[Stored items from a collection]
--
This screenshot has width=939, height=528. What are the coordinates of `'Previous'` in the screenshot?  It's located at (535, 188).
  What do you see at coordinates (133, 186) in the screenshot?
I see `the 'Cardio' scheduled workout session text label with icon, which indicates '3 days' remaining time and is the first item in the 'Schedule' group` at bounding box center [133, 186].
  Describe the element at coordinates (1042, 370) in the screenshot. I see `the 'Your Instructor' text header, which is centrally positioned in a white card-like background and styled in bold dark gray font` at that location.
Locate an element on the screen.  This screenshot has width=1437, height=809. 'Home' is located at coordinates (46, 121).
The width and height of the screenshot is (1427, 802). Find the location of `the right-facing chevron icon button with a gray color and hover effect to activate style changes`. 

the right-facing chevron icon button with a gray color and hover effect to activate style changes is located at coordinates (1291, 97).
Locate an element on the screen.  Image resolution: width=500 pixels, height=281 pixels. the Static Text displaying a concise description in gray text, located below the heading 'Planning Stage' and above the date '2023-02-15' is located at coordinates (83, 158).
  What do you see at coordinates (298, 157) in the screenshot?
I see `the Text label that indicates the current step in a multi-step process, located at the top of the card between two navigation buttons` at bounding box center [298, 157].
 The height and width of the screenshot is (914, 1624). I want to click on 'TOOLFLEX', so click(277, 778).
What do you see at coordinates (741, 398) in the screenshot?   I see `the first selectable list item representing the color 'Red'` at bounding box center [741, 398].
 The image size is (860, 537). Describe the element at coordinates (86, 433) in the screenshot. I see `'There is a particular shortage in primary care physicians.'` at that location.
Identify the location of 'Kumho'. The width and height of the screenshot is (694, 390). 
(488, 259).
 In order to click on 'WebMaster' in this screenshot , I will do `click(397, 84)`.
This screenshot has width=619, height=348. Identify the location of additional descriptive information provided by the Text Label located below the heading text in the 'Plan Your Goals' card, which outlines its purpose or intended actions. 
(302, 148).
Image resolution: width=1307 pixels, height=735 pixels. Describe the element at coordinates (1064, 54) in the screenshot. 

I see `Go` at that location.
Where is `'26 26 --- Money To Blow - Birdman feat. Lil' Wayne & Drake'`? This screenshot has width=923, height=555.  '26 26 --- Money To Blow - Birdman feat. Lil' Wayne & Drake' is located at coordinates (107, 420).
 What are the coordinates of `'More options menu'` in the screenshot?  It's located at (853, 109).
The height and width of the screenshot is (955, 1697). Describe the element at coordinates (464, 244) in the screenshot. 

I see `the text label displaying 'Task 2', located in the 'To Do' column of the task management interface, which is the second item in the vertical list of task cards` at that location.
--
Stated problem ▸
Rewrite the lines from the line with "Image resolution: width=1307" to the line with "coordinates (107, 420).", putting "screen capture" in place of every "screenshot" and keeping everything else unchanged.

Full solution ▸
Image resolution: width=1307 pixels, height=735 pixels. Describe the element at coordinates (1064, 54) in the screen capture. 

I see `Go` at that location.
Where is `'26 26 --- Money To Blow - Birdman feat. Lil' Wayne & Drake'`? This screen capture has width=923, height=555.  '26 26 --- Money To Blow - Birdman feat. Lil' Wayne & Drake' is located at coordinates (107, 420).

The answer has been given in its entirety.